Re: Archiving documents

2016-09-30 Thread hairymcclarey
 You can also look at sharding options for SolrCloud, e.g. with implicit 
sharding you can choose a sharding field and SolrCloud will index your docs 
into shards based on this field. You could have two shards (and also replicate 
your main shard if you want for distributed searches and fault tolerance) or 
even split your main and archive into several shards depending on size/general 
requirements. You can then very easily search your main shard(s) by adding 
shard=my_main_shard or the entire collection by excluding it. I'm looking at 
this for time-series data where I'll have maybe a shard per year so my shard 
field would be the year, it may make sense to do some "manual" work to merge 
older shards but not sure on this yet.
Alternatively you can use a composite key to be more explicit about whether you 
place your docs in archive or not by using the prefix of the key to denote 
main/archive, and you'd have the same options for searching as above. With this 
you'd need to do some re-indexing as you move stuff in and out of archive - 
sounds like you'd need something like this because you want to be more in 
control of whether a doc is in archive or not.

 

-Original Message-
From: Vasu Y [mailto:vya...@gmail.com] 
Sent: 29 September 2016 14:55
To: solr-user@lucene.apache.org
Subject: Archiving documents

Hi,
 We would like to archive documents based on some criteria (like those that 
were not modified for more than an year OR are least used) in order to reduce 
storage requirements.
I would like hear some of the best practices followed.

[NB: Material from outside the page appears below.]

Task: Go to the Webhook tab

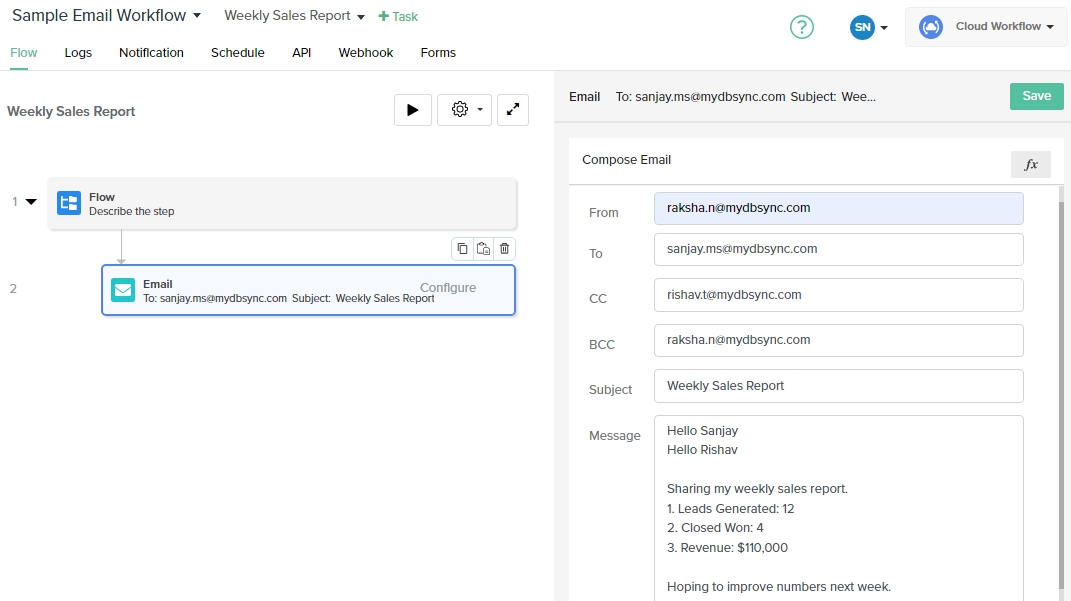Action: pos(365,53)

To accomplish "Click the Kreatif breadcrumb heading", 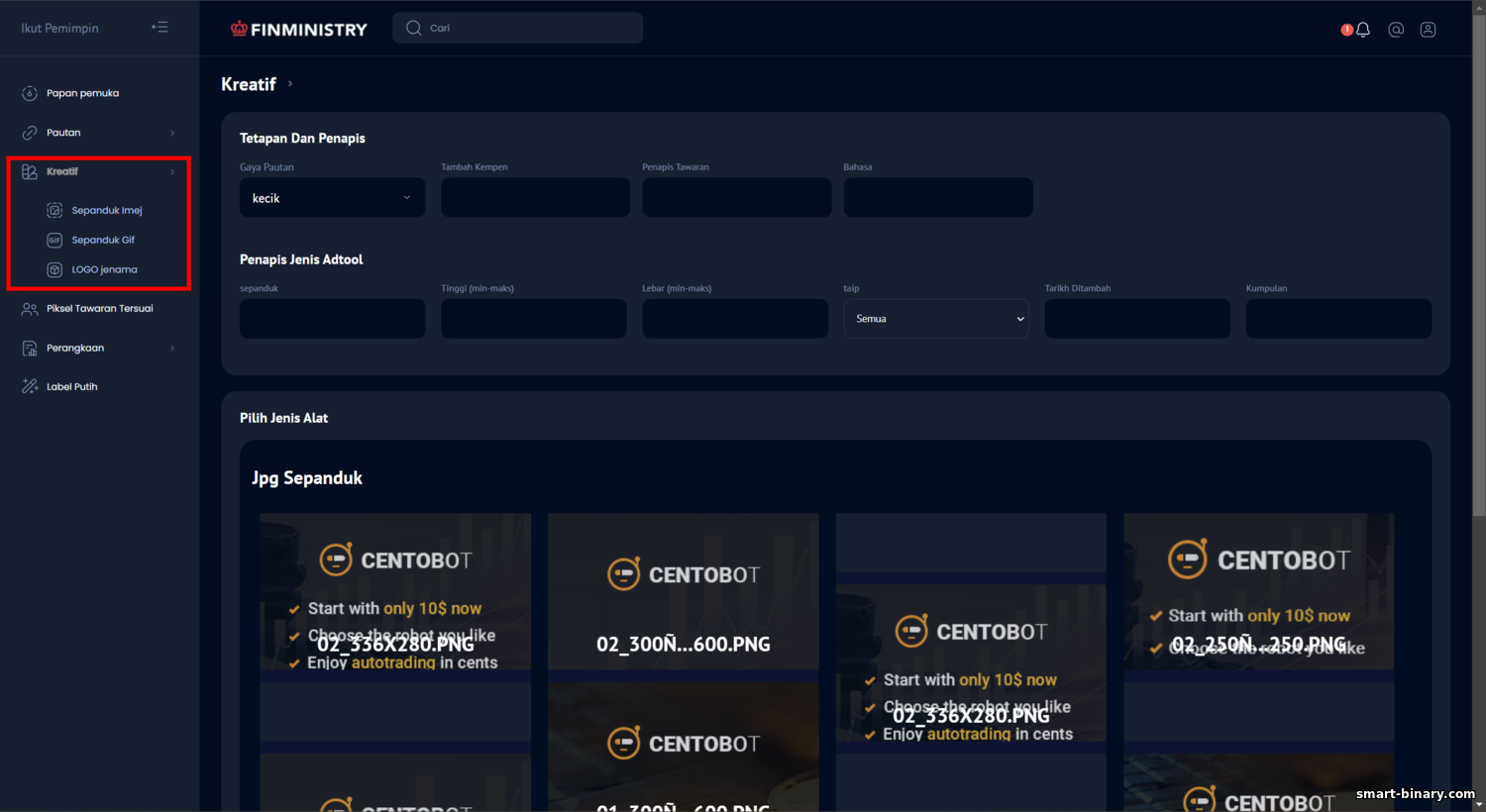I will [249, 84].
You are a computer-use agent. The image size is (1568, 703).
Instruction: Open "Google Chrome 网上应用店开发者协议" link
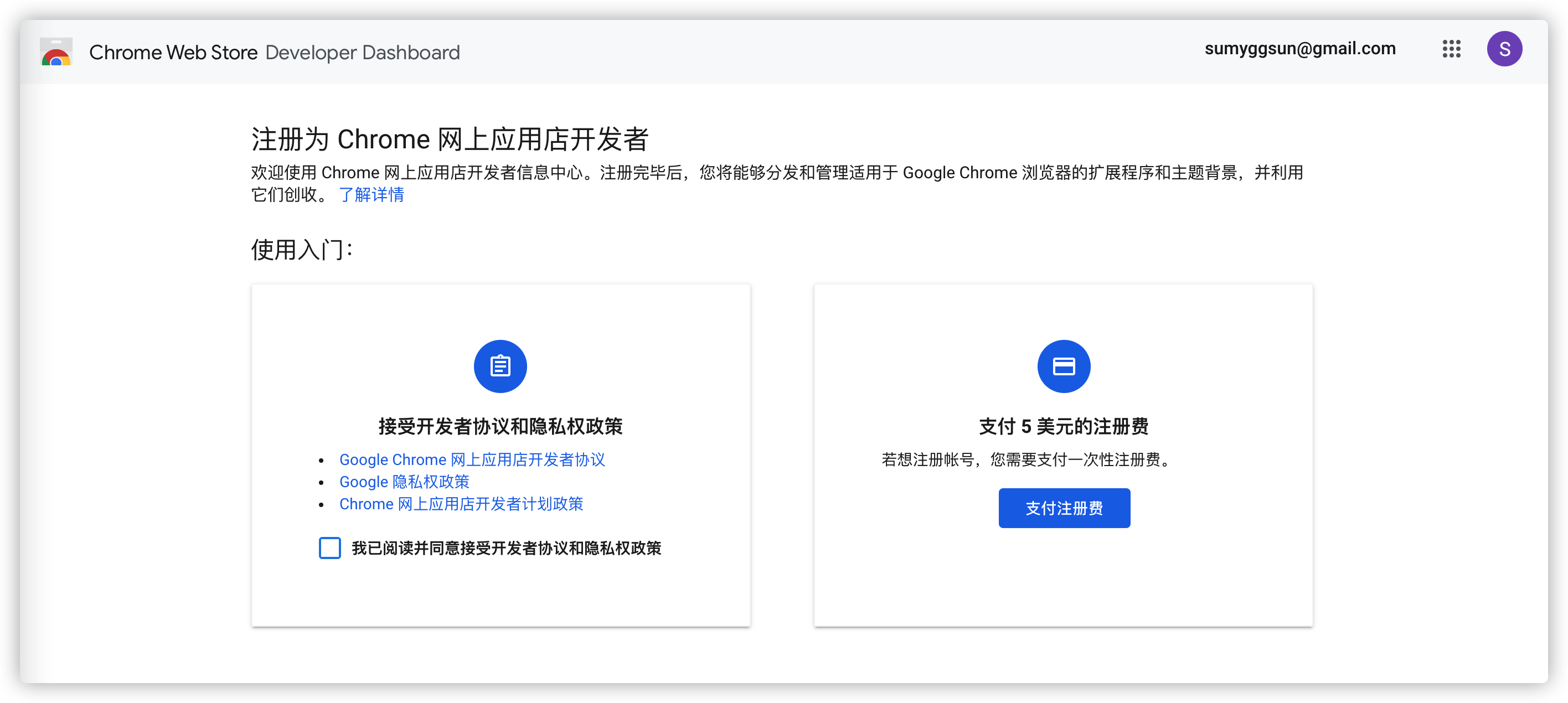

How about having main collection and optionally an archive collection (or one 
or more archive collections?) to where we move documents (at regular
intervals) from the main collection based on some criteria (least used or 
modified date etc.) and provide a flag during search whether to include 
archived documents in search or not?

Thanks,
Vasu

   

Re: Archiving documents

2016-09-30 Thread Shawn Heisey
On 9/29/2016 6:55 AM, Vasu Y wrote:
>  We would like to archive documents based on some criteria (like those that
> were not modified for more than an year OR are least used) in order to
> reduce storage requirements.
> I would like hear some of the best practices followed.
>
> How about having main collection and optionally an archive collection (or
> one or more archive collections?) to where we move documents (at regular
> intervals) from the main collection based on some criteria (least used or
> modified date etc.) and provide a flag during search whether to include
> archived documents in search or not?

As long as the collections are using compatible schemas and configs, the
general idea here should work.

If this is SolrCloud, you can create a collection alias that can search
multiple collections.

If it's not SolrCloud, you can still do a distributed search using the
"shards" parameter, but it will be slightly more complicated to set up.

If both schemas have a boolean field for the archive flag, with
documents in the main collection having "false" in that field and
documents in the archive collection having "true" in that field, then
you can include a filter for that flag in your search to limit the
search to one collection or the other.  I think that's probably the best
approach.

Thanks,
Shawn



Re: Archiving documents

2016-09-29 Thread John Bickerstaff
I'm not the expert, but I'm thinking you would need an external process to
handle this.  SOLR itself doesn't seem built to use it's own collection
data to act on collection data (I'd love to be wrong about that).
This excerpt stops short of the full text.